It was an eighty-cow dairy, and the troop of milkers, regular and supernumerary, were all at work; for, though the time of year was as yet but early April, the feed lay entirely in water-meadows, and the cows were "in full pail." The hour was about six in the evening, and three-fourths of the large, red, rectangular animals having been finished off, there was opportunity for a little conversation.

"He do bring home his bride tomorrow, I hear. They've come as far as Anglebury today."

The voice seemed to proceed from the belly of the cow called Cherry, but the speaker was a milking-woman, whose face was buried in the flank of that motionless beast.

"Hav' anybody seen her?" said another.

There was a negative response from the first. "Though they say she's a rosy-cheeked, tisty-tosty little body enough," she added; and as the milkmaid spoke she turned her face so that she could glance past her cow's tail to the other side of the barton, where a thin, fading woman of thirty milked somewhat apart from the rest.

"Years younger than he, they say," continued the second, with also a glance of reflectiveness in the same direction.

Nothing more was said publicly about Farmer Lodge's wedding, but the first woman murmured under her cow to her next neighbour, "'Tis hard for _she_," signifying the thin worn milkmaid aforesaid.

"O no," said the second. "He ha'n't spoke to Rhoda Brook for years."

When the milking was done they washed their pails and hung them on a many-forked stand made of the peeled limb of an oak-tree, set upright in the earth, and resembling a colossal antlered horn. The majority then dispersed in various directions homeward. The thin woman who had not spoken was joined by a boy of twelve or thereabout, and the twain went away up the field also.

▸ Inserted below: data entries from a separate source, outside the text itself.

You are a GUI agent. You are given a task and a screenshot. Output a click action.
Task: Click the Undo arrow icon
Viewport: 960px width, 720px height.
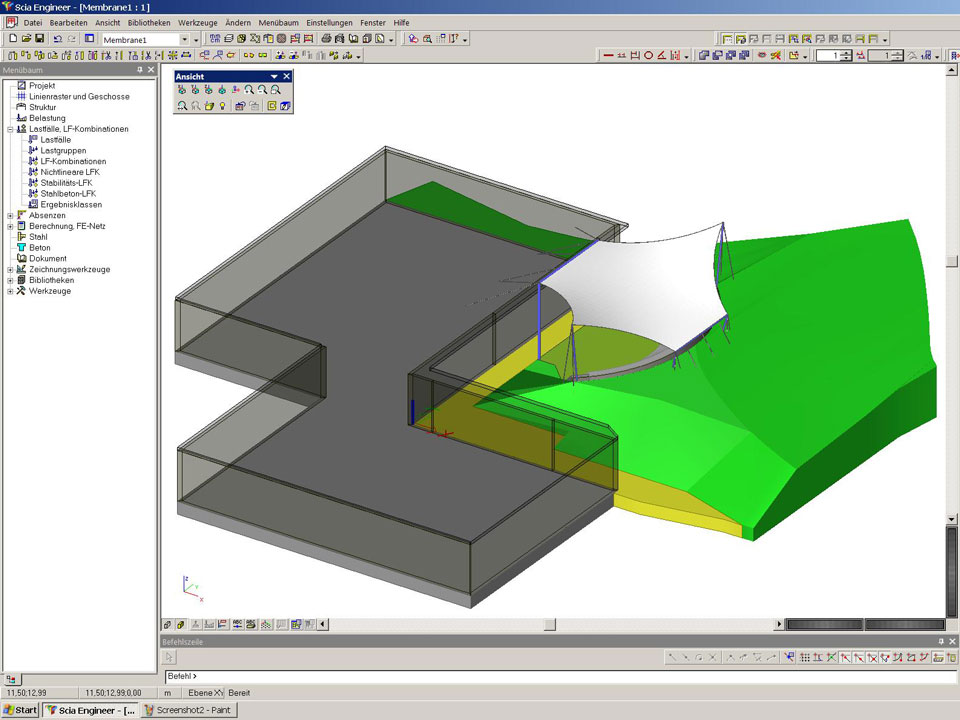[57, 39]
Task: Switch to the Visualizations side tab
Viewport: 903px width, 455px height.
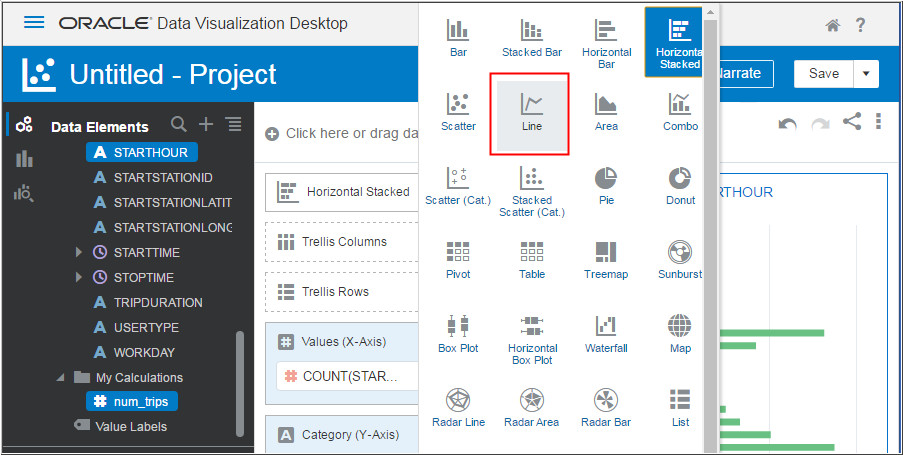Action: point(24,159)
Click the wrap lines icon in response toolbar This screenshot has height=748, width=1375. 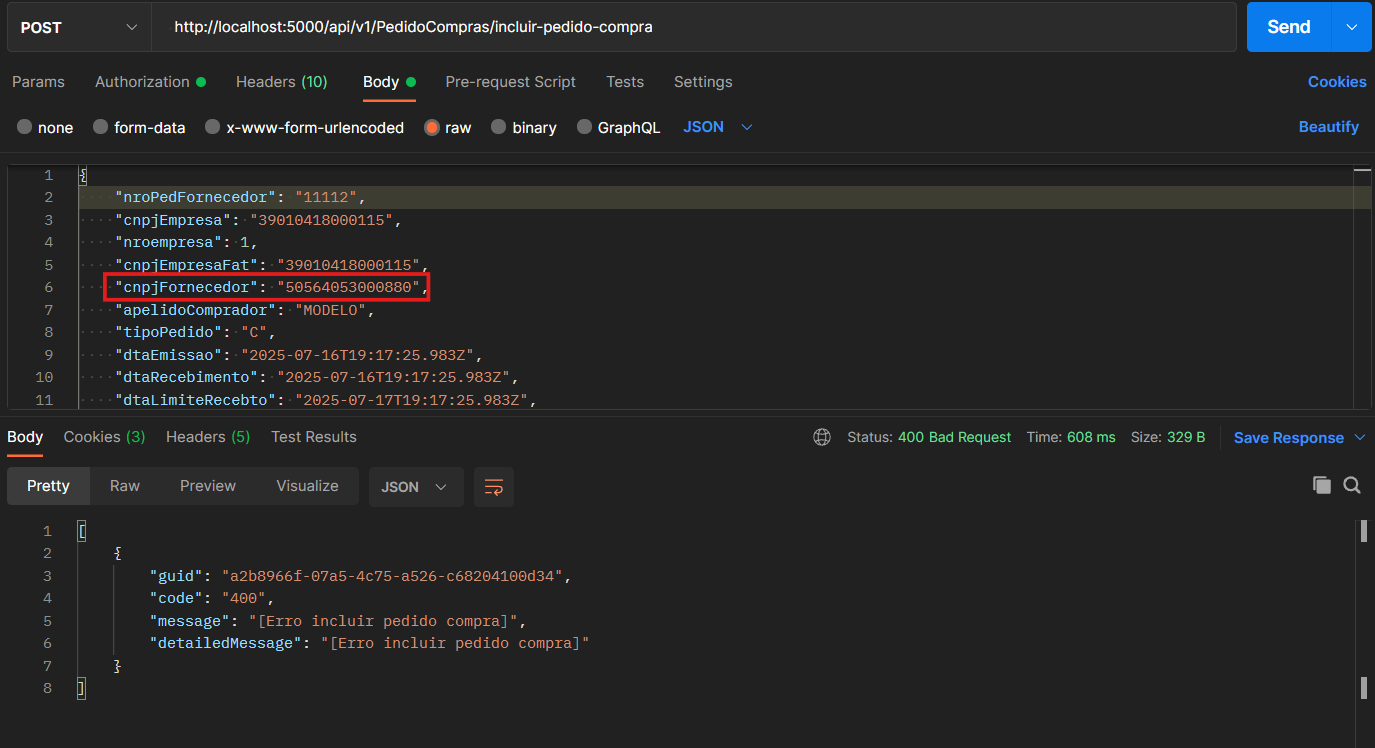(x=493, y=487)
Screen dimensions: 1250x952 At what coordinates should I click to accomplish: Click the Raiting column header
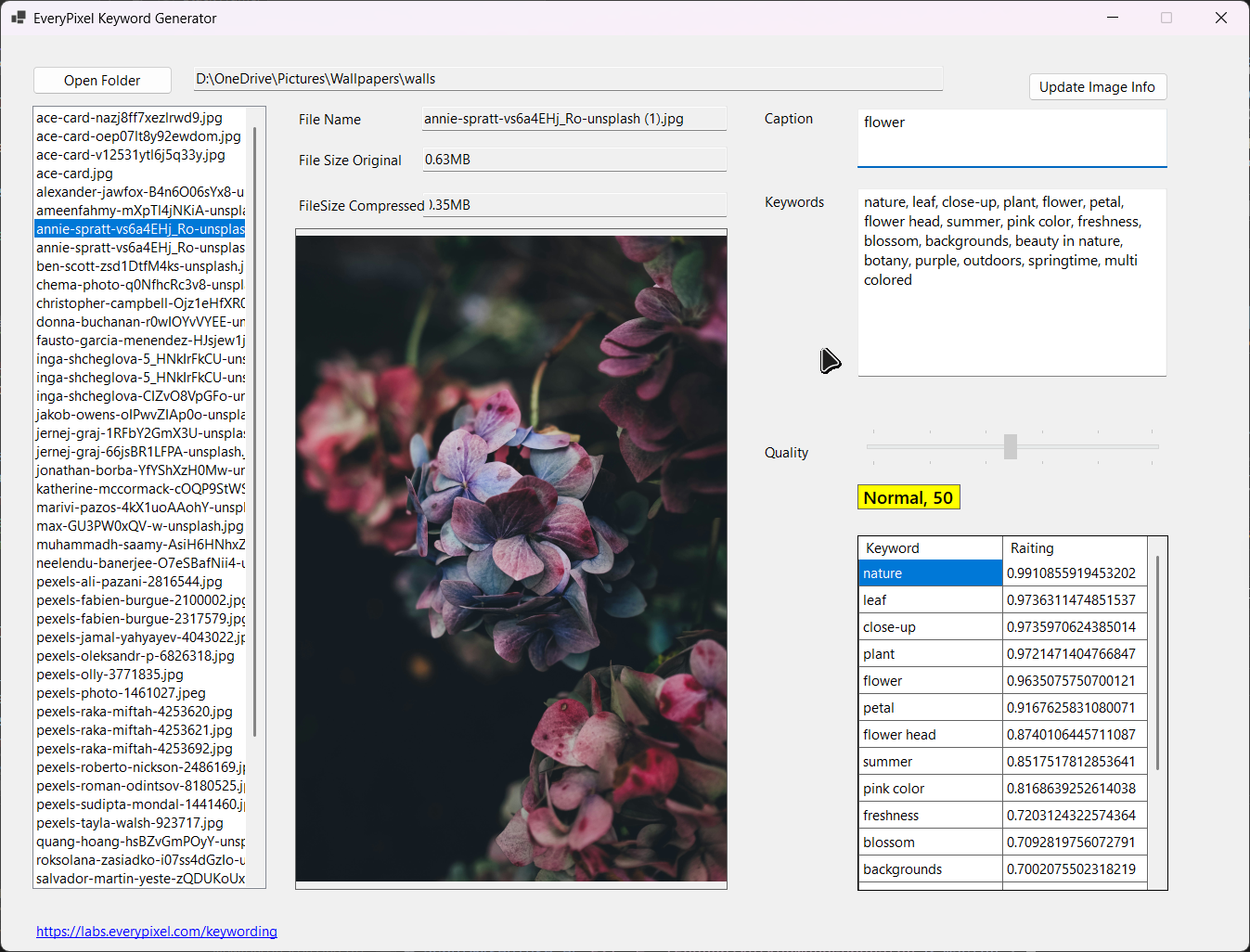pos(1033,547)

Their course lay apart from that of the others, to a lonely spot high above the water-meads, and not far from the border of Egdon Heath, whose dark countenance was visible in the distance as they drew nigh to their home.

"They've just been saying down in barton that your father brings his young wife home from Anglebury tomorrow," the woman observed. "I shall want to send you for a few things to market, and you'll be pretty sure to meet 'em."

"Yes, mother," said the boy. "Is father married then?"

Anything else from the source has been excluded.